I wish pt’s understood  that “Emergency Department” does mean “Super fast medical care place”.  If you come in with a non-emergent problem be ready to wait a looooong a** time. And “threatening” to walk out will not make your care go faster or get the doc to run to your room.  It may, in fact, cause me to ignore you until you “elope”(unless of course you’re actually sick but these people are usually either in no condition to leave or the easiest going patients I have, go figure). 
 

Love the southwestern omelette post.  I’m still chuckling about that.

Specializes in Emergency.

@Undercat

had a pt tell me he would “see me outside” the other day.
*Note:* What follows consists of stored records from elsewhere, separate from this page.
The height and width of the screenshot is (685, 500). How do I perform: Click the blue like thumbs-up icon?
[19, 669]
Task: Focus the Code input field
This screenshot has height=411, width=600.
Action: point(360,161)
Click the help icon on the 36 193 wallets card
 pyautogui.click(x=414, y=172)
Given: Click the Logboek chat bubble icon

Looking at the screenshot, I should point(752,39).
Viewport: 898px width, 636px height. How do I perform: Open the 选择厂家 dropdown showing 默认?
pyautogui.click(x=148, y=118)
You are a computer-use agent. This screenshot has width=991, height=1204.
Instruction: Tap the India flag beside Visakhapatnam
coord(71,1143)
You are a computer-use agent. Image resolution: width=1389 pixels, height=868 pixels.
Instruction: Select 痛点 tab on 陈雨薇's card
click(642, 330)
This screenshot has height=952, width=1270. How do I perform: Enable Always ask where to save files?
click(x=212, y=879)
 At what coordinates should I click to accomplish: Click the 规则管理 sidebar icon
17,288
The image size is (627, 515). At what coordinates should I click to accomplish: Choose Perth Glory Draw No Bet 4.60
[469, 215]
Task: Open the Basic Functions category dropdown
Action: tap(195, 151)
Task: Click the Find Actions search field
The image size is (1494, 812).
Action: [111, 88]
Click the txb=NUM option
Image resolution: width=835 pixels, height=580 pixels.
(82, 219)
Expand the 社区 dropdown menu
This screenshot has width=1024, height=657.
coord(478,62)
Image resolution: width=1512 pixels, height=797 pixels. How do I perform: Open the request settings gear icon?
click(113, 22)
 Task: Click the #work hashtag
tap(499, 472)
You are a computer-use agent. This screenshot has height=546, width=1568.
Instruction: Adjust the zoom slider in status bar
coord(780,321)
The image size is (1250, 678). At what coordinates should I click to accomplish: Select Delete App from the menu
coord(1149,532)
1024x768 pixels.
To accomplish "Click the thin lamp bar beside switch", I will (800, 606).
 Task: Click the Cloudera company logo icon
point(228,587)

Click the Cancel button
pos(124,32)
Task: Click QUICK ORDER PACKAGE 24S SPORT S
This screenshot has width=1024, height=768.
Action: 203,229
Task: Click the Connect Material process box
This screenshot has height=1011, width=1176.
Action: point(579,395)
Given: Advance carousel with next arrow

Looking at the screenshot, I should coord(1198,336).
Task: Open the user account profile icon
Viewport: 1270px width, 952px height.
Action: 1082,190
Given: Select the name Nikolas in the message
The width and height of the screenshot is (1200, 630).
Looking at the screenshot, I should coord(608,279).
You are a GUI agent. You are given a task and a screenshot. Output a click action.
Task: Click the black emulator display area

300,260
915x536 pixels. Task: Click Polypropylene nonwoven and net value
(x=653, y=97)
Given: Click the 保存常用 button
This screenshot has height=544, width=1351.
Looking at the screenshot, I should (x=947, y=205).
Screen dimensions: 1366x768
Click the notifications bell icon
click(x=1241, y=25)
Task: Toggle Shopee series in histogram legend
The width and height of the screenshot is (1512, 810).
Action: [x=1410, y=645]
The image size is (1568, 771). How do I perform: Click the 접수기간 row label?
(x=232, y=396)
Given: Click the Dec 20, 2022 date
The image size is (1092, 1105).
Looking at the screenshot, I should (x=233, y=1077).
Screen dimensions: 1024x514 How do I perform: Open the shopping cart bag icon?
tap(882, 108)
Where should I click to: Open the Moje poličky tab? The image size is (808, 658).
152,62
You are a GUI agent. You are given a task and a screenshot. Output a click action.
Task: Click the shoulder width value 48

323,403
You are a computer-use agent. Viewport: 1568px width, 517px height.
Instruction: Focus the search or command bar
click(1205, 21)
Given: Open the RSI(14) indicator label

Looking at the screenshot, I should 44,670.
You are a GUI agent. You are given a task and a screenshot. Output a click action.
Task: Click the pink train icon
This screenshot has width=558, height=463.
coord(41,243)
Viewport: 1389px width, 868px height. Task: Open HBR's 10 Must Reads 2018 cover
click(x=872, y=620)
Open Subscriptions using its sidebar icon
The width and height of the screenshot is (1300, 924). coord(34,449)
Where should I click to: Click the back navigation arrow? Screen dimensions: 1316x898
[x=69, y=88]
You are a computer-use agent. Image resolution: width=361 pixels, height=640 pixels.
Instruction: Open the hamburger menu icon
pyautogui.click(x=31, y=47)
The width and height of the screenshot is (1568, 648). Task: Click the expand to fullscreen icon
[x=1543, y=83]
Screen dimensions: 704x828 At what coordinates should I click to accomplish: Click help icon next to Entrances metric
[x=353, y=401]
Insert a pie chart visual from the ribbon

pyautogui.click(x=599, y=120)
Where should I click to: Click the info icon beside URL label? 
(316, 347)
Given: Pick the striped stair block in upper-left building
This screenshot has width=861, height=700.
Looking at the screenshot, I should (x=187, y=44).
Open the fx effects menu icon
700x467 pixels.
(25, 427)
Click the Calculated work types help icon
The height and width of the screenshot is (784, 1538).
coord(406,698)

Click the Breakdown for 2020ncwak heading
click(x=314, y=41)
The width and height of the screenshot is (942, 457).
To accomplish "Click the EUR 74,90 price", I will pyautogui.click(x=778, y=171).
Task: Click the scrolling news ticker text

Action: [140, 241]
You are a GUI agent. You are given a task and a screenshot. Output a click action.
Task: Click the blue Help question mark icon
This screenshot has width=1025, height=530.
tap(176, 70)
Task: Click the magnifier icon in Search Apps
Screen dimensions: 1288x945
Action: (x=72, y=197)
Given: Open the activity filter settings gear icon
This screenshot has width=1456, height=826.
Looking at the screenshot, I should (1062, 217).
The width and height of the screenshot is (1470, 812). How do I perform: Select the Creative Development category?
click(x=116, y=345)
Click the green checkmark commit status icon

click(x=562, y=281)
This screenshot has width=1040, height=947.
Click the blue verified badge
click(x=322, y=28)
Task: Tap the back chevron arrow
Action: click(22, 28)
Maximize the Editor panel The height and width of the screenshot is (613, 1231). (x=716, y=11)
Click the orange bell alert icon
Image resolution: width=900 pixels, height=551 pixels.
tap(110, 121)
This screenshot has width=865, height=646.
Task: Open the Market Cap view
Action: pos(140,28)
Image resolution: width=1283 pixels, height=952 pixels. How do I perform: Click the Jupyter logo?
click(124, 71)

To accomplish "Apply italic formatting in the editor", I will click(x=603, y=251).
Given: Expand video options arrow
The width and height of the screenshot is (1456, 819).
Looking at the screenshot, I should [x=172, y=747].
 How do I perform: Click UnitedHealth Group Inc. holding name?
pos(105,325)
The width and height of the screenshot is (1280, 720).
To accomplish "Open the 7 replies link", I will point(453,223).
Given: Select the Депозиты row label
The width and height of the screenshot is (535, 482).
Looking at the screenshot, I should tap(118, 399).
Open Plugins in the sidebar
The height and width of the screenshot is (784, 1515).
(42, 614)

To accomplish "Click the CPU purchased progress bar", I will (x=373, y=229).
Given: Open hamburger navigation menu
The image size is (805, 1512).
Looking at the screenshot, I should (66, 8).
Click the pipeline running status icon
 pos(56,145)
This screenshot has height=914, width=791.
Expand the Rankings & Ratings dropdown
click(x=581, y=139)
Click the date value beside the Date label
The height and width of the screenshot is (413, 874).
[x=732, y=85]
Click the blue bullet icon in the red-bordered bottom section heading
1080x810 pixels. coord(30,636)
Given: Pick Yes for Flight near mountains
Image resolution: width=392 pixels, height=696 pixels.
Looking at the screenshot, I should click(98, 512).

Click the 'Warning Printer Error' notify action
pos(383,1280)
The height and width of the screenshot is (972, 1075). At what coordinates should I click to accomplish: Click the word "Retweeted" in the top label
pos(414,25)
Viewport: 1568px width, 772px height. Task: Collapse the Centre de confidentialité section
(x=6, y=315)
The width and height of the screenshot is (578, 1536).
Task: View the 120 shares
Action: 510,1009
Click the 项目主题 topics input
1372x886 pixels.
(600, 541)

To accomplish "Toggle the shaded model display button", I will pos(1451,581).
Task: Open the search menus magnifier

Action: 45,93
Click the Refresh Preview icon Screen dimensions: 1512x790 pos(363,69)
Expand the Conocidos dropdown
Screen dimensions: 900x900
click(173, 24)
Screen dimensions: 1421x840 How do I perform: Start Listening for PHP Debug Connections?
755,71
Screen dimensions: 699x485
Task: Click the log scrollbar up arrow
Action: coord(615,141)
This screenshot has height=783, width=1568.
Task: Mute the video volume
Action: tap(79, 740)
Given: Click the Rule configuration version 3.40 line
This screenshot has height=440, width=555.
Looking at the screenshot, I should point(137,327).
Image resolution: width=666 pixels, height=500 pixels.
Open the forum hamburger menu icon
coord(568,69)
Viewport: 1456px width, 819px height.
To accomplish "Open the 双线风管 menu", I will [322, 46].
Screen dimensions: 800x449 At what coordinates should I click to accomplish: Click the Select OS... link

Unfortunately he was gone by the time I got off. 

If I am physically at your bedside taking care of you while you berate me means that I care far more then the other nurse or aide who sweetly smiles in your face, walks out the room, and ignores your call light for the rest of the shift.

Specializes in Wiping tears.
On 6/26/2021 at 5:36 AM, NightNerd said:

I DO NOT CONTROL YOUR DIET OR THE KITCHEN! Do not complain to me about it if you want something done about your food. All I can do is microwave and decide how quickly to bring you graham crackers and juice. I have no other power over what you eat while you're here, so for the love of heaven DO NOT YELL AT ME ABOUT IT.

Yeah, this weekend at work is going beautifully, LOL.

What do you wish *your* patients understood?

I've been yelled at because of this COVID-19. For some reason, I'm that powerful I control everything on Earth. To their eyes, I am a devil.? 

Specializes in Wiping tears.
On 6/28/2021 at 7:02 PM, 2BS Nurse said:

"They were upset that the Southwestern Omelet was not very Southwestern-y". Bwahahaha! This made me laugh!!

A patient was restricted to have salts. Got mad at me and threw the tray on my coworker. It was unexpected. Still fought with the nurse and charge nurse asking for the salt. The patient got some balls to call the administrator and bragged about getting us all fired. ? 

I do not work for your insurance company. The doctor is NOT going to order a CT sinus STAT because your insurance requires a 14-day precert time frame and you’ve had chronic sinusitis for years. Your RX copay is $40 and you’re yelling at ME to change the RX to something else?  That is the generic and you, like most of us, have a prescription deductible, so you’ll have to pay whatever until that deductible is met then you return to the days of $10 scripts.  And yes, your follow up visit will most likely be subject to an office visit copay because it’s a separate visit; again, your insurance decides that, not us. Now, get off my phone!

Specializes in Geriatrics, Dialysis.

Dialysis edition: Just because you are going to dialyze on Monday doesn't mean you can spend the whole weekend eating fast food, Chinese and then drinking a ton because it makes you thirsty.

I have a few patients that typically come in on Monday with a 9-12 kg gain and they seem to think that is just fine because "I have the whole week to take it off."  These of course are also patients that can never tolerate more than 2-3 kg of fluid removal per treatment.  No amount of education makes a difference.  You'd think after a few hospital admissions for fluid overload they'd get a clue, but nope, not these folks. I've only been in dialysis for 1 1/2 years and this already drives me bonkers!

Specializes in nursing ethics.

I didn't know that some patients and family are so rude disrespectful to nurses! An outsider would not know  Are these incidents typical of patients or common everywhere? Does it depend on patients sickness or demographics? or gender? Or the neighborhood? I am sorry to read these cases. Do they also yell at doctors or they can't or won't?